### [Source material]
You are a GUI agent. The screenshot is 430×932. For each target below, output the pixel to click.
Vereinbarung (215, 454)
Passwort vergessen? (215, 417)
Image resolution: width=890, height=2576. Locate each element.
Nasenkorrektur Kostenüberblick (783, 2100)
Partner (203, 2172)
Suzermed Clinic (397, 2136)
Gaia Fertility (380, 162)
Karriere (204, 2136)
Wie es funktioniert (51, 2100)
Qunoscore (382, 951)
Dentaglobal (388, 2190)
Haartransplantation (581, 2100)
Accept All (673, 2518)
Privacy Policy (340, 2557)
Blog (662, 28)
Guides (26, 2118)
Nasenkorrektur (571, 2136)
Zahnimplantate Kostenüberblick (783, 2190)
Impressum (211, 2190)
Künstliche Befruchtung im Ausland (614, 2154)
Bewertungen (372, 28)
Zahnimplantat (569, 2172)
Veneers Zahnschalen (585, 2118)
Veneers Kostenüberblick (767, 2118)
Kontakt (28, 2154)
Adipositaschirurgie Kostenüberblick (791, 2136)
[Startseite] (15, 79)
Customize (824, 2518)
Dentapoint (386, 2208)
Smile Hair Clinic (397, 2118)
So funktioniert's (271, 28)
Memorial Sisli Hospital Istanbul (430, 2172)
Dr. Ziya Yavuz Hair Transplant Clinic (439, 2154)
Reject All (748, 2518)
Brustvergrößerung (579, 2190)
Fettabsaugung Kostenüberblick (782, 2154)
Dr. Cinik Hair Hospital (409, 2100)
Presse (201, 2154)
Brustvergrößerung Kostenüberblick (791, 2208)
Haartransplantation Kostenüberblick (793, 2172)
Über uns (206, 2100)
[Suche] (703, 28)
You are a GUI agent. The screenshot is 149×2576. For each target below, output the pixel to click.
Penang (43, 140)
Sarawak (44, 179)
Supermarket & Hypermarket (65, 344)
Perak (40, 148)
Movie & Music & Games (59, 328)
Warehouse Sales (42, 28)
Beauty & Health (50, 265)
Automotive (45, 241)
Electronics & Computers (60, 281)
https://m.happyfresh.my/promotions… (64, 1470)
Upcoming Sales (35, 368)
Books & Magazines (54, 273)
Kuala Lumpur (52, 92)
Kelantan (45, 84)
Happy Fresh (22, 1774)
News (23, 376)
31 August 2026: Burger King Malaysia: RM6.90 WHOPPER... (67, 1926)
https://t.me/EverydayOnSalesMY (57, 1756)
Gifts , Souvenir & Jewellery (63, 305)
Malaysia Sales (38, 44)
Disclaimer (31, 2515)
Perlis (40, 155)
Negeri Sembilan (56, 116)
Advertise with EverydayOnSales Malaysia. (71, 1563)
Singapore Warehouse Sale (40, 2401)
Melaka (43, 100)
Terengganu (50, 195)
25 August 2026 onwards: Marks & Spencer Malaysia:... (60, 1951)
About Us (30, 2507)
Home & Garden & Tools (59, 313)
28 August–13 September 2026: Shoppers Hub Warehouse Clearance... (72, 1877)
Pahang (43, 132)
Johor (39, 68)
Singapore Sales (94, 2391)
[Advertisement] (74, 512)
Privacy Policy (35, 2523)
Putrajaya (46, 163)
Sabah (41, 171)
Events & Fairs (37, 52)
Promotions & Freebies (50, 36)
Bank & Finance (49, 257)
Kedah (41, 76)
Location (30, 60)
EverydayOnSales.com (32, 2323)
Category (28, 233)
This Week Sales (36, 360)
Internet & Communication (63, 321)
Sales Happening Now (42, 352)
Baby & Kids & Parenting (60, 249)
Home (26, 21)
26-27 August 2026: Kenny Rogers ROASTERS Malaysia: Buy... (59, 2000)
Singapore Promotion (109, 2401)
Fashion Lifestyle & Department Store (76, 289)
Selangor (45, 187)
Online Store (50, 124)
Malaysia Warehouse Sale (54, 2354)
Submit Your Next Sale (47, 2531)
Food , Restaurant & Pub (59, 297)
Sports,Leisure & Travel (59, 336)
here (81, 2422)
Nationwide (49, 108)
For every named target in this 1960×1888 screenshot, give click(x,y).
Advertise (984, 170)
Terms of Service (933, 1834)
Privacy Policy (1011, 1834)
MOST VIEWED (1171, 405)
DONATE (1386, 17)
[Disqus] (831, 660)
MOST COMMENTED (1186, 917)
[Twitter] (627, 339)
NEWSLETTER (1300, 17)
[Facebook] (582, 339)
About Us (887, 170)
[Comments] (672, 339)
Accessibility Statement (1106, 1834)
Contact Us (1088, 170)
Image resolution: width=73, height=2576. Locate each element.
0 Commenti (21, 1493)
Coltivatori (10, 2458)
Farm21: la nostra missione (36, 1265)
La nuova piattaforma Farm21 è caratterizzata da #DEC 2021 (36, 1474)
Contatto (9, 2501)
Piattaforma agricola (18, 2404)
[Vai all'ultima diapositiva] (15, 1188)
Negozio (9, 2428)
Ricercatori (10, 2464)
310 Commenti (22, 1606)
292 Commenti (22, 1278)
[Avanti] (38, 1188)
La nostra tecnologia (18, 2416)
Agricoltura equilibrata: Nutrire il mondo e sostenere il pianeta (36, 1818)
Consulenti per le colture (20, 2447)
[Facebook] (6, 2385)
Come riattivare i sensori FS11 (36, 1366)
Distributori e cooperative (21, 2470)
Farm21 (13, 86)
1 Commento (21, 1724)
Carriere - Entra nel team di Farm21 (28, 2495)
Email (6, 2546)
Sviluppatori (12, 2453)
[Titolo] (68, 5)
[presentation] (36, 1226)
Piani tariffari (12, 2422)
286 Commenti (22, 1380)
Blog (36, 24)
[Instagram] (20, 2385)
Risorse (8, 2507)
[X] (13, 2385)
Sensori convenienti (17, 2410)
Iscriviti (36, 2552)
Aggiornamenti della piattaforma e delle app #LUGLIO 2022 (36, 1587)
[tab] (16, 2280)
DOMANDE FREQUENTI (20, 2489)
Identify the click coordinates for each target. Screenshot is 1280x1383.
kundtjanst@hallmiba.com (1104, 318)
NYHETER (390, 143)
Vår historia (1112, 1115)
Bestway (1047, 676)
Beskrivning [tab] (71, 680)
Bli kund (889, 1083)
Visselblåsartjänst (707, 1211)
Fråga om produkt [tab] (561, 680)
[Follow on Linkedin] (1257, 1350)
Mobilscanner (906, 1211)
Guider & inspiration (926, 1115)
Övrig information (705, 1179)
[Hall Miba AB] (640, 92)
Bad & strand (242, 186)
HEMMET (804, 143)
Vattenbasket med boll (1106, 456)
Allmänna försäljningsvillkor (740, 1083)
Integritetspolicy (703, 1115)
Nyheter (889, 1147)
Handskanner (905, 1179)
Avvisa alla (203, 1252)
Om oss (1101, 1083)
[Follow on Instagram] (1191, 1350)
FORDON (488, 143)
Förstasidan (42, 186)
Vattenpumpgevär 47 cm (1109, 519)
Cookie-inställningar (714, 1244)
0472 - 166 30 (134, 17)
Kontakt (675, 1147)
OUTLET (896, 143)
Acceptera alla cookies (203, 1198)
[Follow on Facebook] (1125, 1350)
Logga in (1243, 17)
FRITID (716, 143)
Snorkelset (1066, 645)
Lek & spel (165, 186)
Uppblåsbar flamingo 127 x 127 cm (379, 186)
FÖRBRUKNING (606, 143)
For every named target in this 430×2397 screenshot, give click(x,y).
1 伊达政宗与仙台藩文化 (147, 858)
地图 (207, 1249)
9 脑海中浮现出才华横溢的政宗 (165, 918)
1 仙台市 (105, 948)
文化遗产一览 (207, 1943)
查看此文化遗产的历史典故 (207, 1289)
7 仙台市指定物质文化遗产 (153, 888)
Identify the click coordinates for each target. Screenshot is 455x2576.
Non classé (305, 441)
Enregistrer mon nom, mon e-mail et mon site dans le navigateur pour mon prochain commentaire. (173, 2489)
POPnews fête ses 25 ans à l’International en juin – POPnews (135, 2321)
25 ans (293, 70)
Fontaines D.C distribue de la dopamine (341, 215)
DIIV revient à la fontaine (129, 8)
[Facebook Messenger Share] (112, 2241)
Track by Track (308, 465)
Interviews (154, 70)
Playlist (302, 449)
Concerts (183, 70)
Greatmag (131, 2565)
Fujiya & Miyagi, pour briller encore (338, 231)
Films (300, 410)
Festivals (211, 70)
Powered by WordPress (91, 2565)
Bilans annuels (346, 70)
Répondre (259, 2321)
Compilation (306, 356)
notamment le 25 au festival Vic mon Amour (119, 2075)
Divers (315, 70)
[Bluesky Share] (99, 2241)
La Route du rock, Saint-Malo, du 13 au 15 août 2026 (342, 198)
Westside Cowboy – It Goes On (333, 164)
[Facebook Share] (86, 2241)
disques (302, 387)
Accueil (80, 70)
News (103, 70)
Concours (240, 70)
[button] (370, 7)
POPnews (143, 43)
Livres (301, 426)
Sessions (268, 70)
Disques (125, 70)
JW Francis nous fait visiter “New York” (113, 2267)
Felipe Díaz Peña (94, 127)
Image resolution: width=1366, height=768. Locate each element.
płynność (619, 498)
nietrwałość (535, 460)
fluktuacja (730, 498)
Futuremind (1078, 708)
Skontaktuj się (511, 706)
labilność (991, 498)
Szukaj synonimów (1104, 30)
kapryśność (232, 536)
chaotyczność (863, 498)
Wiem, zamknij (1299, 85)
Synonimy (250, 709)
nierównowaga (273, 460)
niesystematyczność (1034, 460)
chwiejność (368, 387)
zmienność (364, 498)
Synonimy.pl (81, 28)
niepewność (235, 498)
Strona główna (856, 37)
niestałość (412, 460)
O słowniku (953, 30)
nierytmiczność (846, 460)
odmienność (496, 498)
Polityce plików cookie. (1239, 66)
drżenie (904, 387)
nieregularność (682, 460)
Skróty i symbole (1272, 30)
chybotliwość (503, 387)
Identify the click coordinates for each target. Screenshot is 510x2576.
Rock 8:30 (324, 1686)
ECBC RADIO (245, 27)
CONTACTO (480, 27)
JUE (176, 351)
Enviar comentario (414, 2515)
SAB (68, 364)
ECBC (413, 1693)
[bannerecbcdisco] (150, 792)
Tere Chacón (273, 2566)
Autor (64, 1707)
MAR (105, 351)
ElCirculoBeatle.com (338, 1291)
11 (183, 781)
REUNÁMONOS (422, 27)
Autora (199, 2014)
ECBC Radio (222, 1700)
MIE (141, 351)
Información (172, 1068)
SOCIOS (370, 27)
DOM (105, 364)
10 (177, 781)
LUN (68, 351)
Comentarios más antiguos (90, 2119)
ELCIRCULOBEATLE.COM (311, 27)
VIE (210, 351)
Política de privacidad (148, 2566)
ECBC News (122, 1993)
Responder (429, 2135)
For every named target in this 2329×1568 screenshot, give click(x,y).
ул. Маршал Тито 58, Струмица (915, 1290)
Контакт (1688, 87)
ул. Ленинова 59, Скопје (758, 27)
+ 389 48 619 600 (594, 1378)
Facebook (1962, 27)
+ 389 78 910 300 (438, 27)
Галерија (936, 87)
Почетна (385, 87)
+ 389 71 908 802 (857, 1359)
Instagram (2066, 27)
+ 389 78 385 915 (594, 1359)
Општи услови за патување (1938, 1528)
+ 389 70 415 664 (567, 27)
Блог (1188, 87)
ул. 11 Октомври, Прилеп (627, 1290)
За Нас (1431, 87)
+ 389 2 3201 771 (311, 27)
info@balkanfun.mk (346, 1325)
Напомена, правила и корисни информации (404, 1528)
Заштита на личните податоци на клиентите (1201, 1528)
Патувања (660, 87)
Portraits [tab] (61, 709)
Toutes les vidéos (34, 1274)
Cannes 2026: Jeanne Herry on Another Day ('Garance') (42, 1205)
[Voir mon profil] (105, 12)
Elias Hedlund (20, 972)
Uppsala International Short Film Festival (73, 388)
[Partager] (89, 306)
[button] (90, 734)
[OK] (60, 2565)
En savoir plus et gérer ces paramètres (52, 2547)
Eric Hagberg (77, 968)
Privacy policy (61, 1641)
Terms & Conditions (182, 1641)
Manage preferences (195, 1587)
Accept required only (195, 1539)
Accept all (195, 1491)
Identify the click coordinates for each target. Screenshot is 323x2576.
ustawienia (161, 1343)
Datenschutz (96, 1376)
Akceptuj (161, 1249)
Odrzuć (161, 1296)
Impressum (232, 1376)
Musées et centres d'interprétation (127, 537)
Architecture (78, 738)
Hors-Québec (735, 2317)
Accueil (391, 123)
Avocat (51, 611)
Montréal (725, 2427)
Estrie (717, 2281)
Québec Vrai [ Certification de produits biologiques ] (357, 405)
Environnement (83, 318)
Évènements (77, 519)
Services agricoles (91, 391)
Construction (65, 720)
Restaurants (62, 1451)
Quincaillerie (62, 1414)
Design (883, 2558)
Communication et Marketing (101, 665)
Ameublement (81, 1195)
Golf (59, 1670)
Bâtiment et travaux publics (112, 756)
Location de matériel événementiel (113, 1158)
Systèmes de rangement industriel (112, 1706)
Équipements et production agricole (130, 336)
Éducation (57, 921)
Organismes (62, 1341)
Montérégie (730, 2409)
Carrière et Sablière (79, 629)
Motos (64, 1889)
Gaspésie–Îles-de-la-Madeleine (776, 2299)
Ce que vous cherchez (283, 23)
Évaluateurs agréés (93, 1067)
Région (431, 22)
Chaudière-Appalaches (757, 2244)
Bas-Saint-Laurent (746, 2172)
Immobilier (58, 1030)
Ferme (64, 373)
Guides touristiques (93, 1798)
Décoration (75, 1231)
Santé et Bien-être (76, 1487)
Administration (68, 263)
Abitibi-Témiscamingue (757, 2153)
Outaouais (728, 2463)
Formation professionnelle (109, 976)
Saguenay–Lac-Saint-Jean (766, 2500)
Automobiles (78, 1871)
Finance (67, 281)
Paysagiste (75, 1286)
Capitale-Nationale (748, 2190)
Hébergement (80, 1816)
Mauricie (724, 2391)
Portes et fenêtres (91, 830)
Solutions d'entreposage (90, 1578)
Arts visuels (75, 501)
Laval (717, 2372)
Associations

### [The task]
Above are some records. Copy each of their lines that holds the string "named".

### [Answer space]
For every named target in this 1960×1888 screenshot, give click(x,y).
For every named target in this 430×2397 screenshot, give click(x,y).
For every named target in this 2329×1568 screenshot, give click(x,y).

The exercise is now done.